Human rights and judicial review in the past year – Part 4/4: Article 12, the right to marry
26 October 2010
Today, in the final part of this series, I concentrate on recent cases involving Article 12, the right to marry and a couple of other notable cases. You can find previous posts on Article 12 here.
ARTICLE 12: Right to marry
Forced Marriages and the marriage visa age
This case concerned a challenge to the raising of the minimum age (from 18 to 21) to obtain a marriage visa – or sponsor someone to obtain a marriage visa. This change was implemented as part of the Government‟s efforts to combat forced marriages. Before Burnett J, the case was argued and decided on the basis of Article 8; the young couple having married in the UK, but unable to live together in the UK after the Chilean husband‟s application for leave to remain in the UK (following expiry of his student visa) was refused. The refusal was solely on the basis of that his British wife was still 17 at the date of the visa application (so she would in fact have been too young even under the previous version of the rule). However, in the appeal before the Court of Appeal [heard on 21 and 22 October 2010 – judgment reserved] it is to be argued – although not by the Claimant in Quila, that the Immigration Rule and policy constitutes a breach of Article 12 as well as Articles 8 and 14).
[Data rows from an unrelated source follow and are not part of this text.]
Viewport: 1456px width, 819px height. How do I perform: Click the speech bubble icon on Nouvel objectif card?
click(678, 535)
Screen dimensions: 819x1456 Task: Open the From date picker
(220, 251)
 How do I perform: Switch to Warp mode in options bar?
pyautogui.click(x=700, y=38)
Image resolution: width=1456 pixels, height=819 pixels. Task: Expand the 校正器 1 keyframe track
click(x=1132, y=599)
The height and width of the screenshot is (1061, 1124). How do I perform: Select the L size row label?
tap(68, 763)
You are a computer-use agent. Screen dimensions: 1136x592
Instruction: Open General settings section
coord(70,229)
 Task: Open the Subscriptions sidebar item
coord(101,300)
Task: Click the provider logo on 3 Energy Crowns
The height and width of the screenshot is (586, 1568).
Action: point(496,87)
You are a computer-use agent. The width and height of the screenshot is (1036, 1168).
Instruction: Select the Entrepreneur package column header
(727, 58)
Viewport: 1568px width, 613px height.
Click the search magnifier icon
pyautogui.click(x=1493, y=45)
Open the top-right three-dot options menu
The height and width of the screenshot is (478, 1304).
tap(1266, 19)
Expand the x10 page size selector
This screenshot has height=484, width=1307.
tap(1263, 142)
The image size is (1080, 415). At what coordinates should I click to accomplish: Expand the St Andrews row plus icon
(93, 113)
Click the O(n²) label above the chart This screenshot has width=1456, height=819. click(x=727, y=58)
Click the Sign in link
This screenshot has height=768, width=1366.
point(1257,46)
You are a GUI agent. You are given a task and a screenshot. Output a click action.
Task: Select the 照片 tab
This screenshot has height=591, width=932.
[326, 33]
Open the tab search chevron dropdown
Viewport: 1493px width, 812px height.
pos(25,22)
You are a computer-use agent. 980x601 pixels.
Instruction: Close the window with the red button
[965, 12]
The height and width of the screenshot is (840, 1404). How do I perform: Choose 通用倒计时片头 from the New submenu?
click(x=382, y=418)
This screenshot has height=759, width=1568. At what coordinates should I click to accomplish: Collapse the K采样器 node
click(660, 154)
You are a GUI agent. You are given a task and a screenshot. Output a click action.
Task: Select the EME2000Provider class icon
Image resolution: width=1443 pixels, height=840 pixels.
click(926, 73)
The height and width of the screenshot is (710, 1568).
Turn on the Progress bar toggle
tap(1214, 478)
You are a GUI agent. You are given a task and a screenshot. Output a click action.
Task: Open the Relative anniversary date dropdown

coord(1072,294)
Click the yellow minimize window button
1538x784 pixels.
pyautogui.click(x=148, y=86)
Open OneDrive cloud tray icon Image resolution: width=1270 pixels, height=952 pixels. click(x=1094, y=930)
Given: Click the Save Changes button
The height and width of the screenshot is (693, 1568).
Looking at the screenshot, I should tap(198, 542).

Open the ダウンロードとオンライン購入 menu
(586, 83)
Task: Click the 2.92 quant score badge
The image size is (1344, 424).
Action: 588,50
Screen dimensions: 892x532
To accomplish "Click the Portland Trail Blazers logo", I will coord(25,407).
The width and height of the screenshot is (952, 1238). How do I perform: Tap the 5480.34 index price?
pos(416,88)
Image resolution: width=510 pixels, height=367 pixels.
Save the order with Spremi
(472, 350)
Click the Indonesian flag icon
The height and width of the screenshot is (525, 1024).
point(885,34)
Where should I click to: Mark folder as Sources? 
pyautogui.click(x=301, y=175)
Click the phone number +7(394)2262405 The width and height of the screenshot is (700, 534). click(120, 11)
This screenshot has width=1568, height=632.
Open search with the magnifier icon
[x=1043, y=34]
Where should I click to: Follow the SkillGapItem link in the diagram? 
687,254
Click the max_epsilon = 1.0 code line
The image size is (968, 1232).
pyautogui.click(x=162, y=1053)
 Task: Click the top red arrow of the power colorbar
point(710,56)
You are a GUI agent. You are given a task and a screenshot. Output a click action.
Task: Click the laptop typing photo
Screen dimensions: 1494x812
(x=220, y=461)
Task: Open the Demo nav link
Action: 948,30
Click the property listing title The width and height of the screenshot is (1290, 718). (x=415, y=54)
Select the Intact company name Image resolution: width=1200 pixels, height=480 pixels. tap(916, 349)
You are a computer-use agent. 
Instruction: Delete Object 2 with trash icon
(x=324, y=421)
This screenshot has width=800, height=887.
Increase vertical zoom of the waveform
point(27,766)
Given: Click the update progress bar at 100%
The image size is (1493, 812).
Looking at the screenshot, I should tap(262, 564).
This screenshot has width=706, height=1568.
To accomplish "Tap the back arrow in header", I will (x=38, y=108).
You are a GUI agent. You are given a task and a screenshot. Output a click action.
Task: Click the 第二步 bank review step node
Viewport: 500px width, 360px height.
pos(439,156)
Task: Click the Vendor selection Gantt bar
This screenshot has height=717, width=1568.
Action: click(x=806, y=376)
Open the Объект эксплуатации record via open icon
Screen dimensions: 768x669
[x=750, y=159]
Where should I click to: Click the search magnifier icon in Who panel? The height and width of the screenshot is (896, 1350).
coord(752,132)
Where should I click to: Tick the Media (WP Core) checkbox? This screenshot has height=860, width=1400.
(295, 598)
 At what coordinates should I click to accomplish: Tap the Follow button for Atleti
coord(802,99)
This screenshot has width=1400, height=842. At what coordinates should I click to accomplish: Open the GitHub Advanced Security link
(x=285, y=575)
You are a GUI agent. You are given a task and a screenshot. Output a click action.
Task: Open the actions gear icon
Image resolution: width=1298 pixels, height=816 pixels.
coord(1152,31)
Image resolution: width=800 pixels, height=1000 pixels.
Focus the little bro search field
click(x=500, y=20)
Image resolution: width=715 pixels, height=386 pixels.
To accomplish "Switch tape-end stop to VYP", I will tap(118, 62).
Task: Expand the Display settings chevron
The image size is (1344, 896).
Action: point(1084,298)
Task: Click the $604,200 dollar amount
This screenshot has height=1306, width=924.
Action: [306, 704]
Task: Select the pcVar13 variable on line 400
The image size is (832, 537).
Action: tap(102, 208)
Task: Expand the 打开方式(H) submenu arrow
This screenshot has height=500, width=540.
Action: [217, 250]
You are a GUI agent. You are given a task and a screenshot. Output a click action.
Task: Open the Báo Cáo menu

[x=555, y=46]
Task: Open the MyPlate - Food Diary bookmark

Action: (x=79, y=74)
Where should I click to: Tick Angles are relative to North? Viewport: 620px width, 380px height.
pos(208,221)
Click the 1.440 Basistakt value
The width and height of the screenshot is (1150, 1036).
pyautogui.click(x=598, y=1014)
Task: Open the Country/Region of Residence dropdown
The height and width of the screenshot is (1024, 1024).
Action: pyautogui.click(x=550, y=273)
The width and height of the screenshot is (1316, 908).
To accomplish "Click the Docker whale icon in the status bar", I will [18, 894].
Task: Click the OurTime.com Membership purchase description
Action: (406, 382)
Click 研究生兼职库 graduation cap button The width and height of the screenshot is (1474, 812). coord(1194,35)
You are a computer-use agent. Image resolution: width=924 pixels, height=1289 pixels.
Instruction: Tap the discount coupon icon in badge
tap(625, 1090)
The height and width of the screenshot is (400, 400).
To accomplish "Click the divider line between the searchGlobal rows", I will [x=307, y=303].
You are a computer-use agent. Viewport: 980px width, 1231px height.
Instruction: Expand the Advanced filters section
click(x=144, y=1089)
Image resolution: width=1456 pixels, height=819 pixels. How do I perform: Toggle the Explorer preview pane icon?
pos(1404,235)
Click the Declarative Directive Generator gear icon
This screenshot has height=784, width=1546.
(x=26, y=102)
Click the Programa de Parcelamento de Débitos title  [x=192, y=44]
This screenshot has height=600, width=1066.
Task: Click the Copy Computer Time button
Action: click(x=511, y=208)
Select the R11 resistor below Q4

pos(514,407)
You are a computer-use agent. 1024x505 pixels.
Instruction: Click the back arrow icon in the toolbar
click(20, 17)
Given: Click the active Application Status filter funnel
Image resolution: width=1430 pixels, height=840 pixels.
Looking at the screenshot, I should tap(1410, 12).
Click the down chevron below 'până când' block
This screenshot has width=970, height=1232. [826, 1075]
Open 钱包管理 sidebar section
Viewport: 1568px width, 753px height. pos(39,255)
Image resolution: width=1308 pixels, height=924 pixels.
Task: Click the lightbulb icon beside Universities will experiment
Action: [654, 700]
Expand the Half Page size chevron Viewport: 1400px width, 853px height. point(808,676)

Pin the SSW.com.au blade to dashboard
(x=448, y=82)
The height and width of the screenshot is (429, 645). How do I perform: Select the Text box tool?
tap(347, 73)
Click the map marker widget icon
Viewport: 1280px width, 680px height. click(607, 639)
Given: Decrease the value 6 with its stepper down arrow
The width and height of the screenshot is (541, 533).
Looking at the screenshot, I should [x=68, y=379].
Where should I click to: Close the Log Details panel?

The EU Charter of Fundamental Rights
At first instance, Cranston J held that the SSHD had to take into account an individual’s rights under the Charter of Fundamental Rights of the European Union, but none of those rights were directly enforceable against the SSHD, and a transfer (of the Claimant to Greece) under the Dublin Regulation could not be challenged on the basis that it was incompatible with them. An appeal to the CA was reportedly successful on the issue of the direct enforceability of the EU Charter rights, but no judgment is yet available [Correction – I am informed by the CA Office that in fact the only decision made by the CA thus far is to make a reference to the ECJ]. Clearly, the outcome of this case has the potential to broaden the range of rights available to be relied upon, based on the Charter, in domestic proceedings.
Gay rights and asylum
The SC held that the government‟s “Anne Frank” policy of sending back gay refugees to their home countries where they feared persecution was contrary to their rights under the Refugee Convention. Strictly speaking, this was not a Human Rights case, as it was decided purely under the Refugee Convention. HJ and HT are both homosexual men and had been persecuted in their home countries – Iran and Cameroon respectively – after their sexual orientation had been discovered. The CA had dismissed the men‟s appeals on the basis that the consequences for the men would be “reasonably tolerable”. Lord Rodger (who along with the rest of the SC rejected the test of „reasonable tolerability and allowed the appeal) stated:
In short, what is protected is the applicant’s right to live freely and openly as a gay man. That involves a wide spectrum of conduct, going well beyond conduct designed to attract sexual partners and maintain relationships with them. To illustrate the point with trivial stereotypical examples from British society: just as male heterosexuals are free to enjoy themselves playing rugby, drinking beer and talking about girls with their mates, so male homosexuals are to be free to enjoy themselves going to Kylie concerts, drinking exotically coloured cocktails and talking about boys with their straight female mates. Mutatis mutandis – and in many cases the adaptations would obviously be great – the same must apply to other societies. In other words, gay men are to be as free as their straight equivalents in the society concerned to live their lives in the way that is natural to them as gay men, without the fear of persecution.
However, “simple discriminatory treatment” on grounds of sexual orientation does not give rise to protection under the Convention. Nor does the risk of family or societal disapproval, even trenchantly expressed. Nevertheless, persecution does not cease to be persecution for the purposes of the Convention because those persecuted can eliminate the harm by taking avoiding action. It remains to be seen whether the principle extends to the open expression of political opinion, the CA in TM (Zimbabwe) and others v SSHD  EWCA Civ 916 having declined to decide the issue while nonetheless sketching out the field of argument (Elias LJ at [31-42]).